2003-01-13 Thread phk
In message [EMAIL PROTECTED], 
Roderick van Domburg writes:
I would like to point to a currently unresolved issue that Thomas Moestl is
helping me solve on freebsd-sparc@. It isn't listed on the Open Issues page,
but I'd say it's something that needs to be resolved before the release is
rolled.

The thread is titled panic: trap: fast data access mmu miss and is about
an error causing the sym SCSI controller to fail to mount root at best, and
panic at worst.

Well, we all want our pet bug fixed before the release rolls, but at
some point we simply have to call it quits and ship the release.

I personally know this particular bug very well, I have rebooted the
AC/DC200 netra I had borrowed about 10 times more than I needed to
to get past this bug :-)

The sym controller is listed as supported hardware, and used in several Sun
boxes, so IMHO I'd say it warrants the attention.

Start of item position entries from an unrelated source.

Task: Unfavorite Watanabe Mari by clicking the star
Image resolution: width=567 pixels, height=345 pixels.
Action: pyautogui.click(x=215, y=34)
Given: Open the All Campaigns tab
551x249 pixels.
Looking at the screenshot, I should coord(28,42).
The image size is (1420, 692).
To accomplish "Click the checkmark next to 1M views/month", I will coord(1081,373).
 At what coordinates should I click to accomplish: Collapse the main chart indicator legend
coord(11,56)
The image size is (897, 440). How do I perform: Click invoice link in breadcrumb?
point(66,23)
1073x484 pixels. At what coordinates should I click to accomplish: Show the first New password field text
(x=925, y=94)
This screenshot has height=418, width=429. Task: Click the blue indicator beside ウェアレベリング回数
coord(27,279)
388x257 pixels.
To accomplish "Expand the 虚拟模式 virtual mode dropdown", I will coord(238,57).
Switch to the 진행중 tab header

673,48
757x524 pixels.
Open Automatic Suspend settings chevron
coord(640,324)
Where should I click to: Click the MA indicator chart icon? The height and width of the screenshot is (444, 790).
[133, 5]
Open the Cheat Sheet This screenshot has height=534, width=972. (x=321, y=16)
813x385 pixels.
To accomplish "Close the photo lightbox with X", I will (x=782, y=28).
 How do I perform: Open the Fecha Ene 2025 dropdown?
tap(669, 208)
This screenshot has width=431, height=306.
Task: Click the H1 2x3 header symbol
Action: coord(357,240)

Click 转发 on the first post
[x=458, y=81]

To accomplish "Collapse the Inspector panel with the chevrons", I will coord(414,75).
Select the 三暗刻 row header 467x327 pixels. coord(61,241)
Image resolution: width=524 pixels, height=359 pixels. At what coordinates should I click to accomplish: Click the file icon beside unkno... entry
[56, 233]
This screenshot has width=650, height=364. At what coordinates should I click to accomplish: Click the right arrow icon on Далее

All bugs warrent attention.  Some of them get it.

Don't worry, that bug, like all the others will get fixed and you will
be able to get an update for it in due time.

In the meantime we _really_ have to ship 5.0-RELEASE, we keep
slipping it.

-- 
Poul-Henning Kamp   | UNIX since Zilog Zeus 3.20
[EMAIL PROTECTED] | TCP/IP since RFC 956
FreeBSD committer   | BSD since 4.3-tahoe
Never attribute to malice what can adequately be explained by incompetence.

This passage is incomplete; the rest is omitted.